Casques bleus: l'ONU condamne les abus sexuels mais prend des mesures contestées

Casques bleus de l'ONU aux abords du quartier PK5 de Bangui, la capitale centrafricaine, lors de la visite du Pape François, le 10 novembre 2015.
© REUTERS/Siegfried Modola

Le Conseil de sécurité de l’ONU a voté pour la première fois de son histoire une résolution qui condamne les abus sexuels commis par les casques bleus. Le texte impose aussi une série de mesures punitives aux états-membres dont les soldats auraient commis de tels actes. Mais le texte, décidé unilatéralement par les Américains, a fait grincer des dents parmi les pays contributeurs de troupes.
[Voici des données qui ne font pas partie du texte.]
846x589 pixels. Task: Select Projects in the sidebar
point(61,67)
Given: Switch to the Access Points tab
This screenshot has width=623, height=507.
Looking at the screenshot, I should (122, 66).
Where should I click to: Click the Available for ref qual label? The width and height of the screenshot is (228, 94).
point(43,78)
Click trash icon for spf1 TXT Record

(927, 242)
Avec notre correspondante à New York,  Marie Bourreau

La condamnation des abus sexuels est unanime. Mais c’est sur les mesures à prendre que les avis divergent. Le texte voté aujourd’hui prévoit le rapatriement de contingents entiers de casques bleus qui se seraient rendu coupables d’abus sexuels et un retrait total des opérations de maintien de la paix si aucune mesure judiciaire n’est engagée contre les fautifs.
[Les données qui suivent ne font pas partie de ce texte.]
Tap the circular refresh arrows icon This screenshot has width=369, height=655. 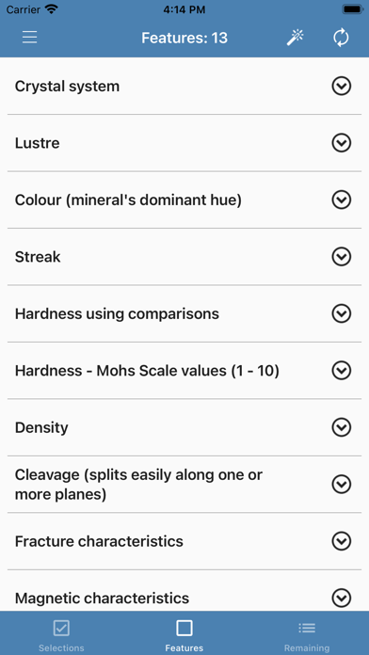(341, 38)
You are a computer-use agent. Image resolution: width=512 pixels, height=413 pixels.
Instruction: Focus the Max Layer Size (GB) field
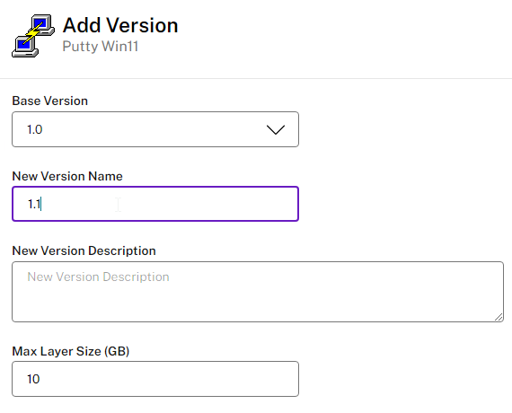[x=155, y=379]
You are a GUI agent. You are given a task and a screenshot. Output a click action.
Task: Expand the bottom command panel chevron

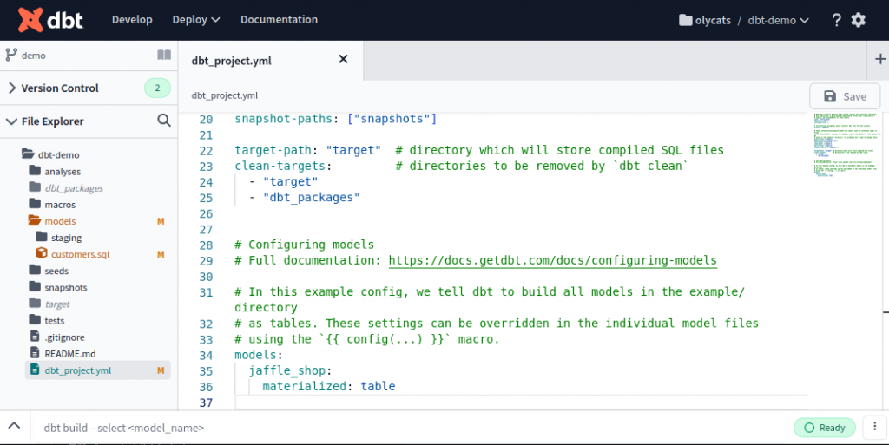point(14,427)
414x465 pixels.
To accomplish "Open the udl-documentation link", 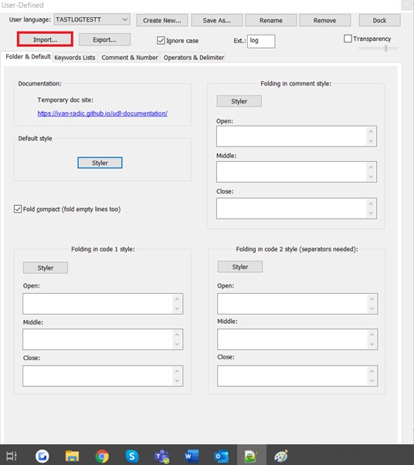I will tap(103, 113).
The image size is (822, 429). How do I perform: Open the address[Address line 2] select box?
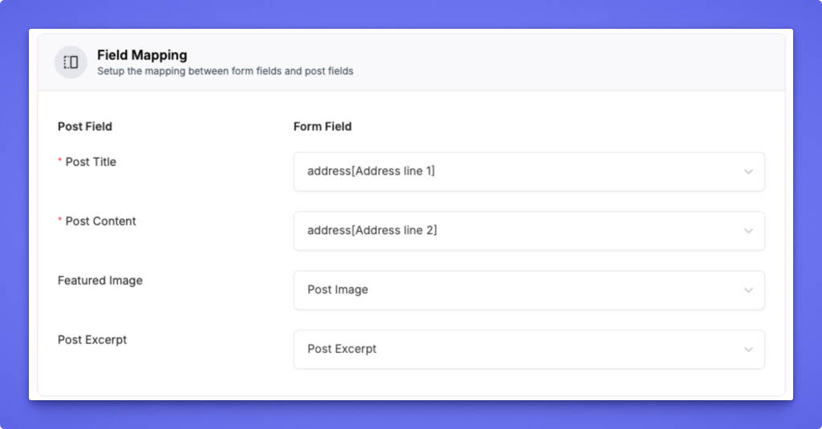529,231
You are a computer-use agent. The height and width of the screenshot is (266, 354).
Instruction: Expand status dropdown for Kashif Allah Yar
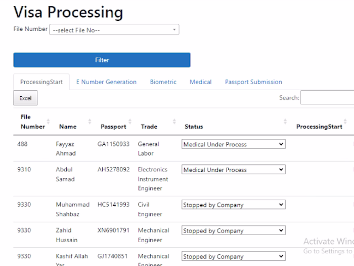pyautogui.click(x=233, y=256)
Une mesure injuste pour les Egyptiens qui considèrent que des contingents entiers payeront le prix pour quelques dizaines de brebis galeuses.

Si le texte a finalement été adopté a une large majorité à quatorze voix pour et une abstention, celle, de l’Egypte, il a surtout révélé les profondes divisions entre les pays occidentaux, qui financent très largement les opérations de maintien de la paix, mais fournissent peu de troupes, et les petits pays qui pourvoient au contraire la main d’œuvre des casques bleus.

Quelques diplomates ont regretté cette fracture nord-sud exposée au grand jour et se sont aussi inquiétés des conséquences à long terme : en rapatriant des contingents entiers, l’ONU risque de se retrouver rapidement à court d’hommes, son réservoir de casques bleus étant très limité.